(Descripción del problema):
En el extracto proporcionado a continuación, enumera los participios que la oración que empieza por «Fué, en otro tiempo» aplica a la Rueda de la Fortuna para describir cómo fue tratada.

(Extracto proporcionado):

★ ★ ★

El bombo sirve para jugar la lotería de la ciencia El número escrito en la bola que queda en la cazoleta al dejar de girar la jaula de alambre, es el número de la «lección que toca».

Por lo tanto, del bombo sacan los estudiantes su salvación o su condenación.

Aquellas bolas son los pájaros de la suerte, encerrados en la jaula del mundo.

Lo que se decide en una vuelta del bombo es lo que más importa en aquél momento a aquél o aquellos para quienes se echa la suerte: en aquel momento pende del bombo la vida de todo un verano. En la edad del estudiante, un verano vale una vida entera, casi una eternidad. En el año que viene ¿quién piensa? En este verano pueden pasar tantas cosas como en toda la historia del mundo. Durante un verano se puede leer muchas veces la historia universal. No se vive por vidas, se vive por cursos.

La decisión del bombo es, pues, una decisión suprema. Es la palabra del Juicio Final.

LA RUEDA DE LA FORTUNA

No es la primera vez que hablamos aquí de la Rueda de la Fortuna.

La Rueda de la Fortuna es uno de los grandes descubrimientos del ingenio humano. Acaso sea el más grande de los símbolos.

Fué, en otro tiempo, traída y llevada, sobada y manoseada, se convirtió en un lugar común casi vergonzoso. Se dudó de la inmensa verdad, de la absoluta verdad que encierra

Y el mundo siguió dando vueltas, impulsado por la dichosa rueda y llegó una vuelta en la cual los señores filósofos acabaron por acordar que la suerte del hombre la decide él mismo, pero sin conocimiento de causa, pues el conocimiento quien lo tiene, es la diosa ciega, que va encima de la rueda.

Lo cual indica que el único error es haber representado ciega a la fortuna, cuando es el hombre el que no vé.

La Fortuna lo es, en cuanto no distingue los méritos de los hombres, y reparte a voleo dones y desgracias. Pero este es el aspecto vulgar del misterio.

Su aspecto profundo es el que aprecia el estudiante cuando advierte que de la bola que se saca del bombo, puede depender la suerte de su vida entera.

SOBRE LA VERDAD

Cuando uno escribe obedeciendo espontáneamente a un estado de alma, al cabo del tiempo, si uno lo encuentra y vuelve a leerlo, se asombra de haber dado tan fácilmente con la verdad.

La verdad está siempre ahí, delante de nosotros, sólo que no nos damos cuenta, y cuando la encontramos. es siempre una sorpresa.

Incluso sucede, a veces, que no le damos importancia, que no nos merece la pena buscarla.

★ ★ ★

(Material de origen):
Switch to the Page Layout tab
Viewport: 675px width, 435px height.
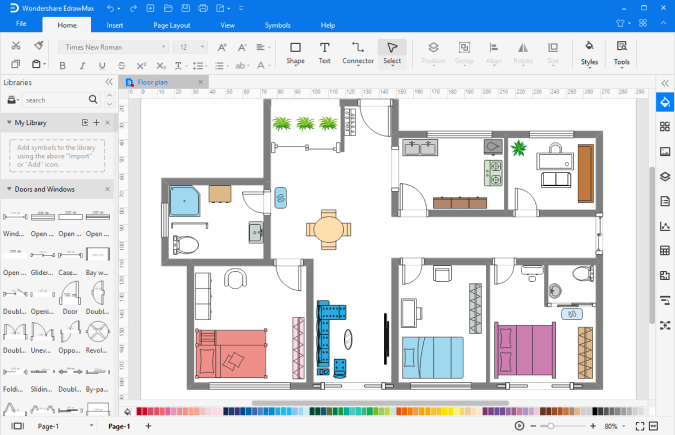coord(171,24)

★ ★ ★

(Respuesta al problema):
traída, llevada, sobada, manoseada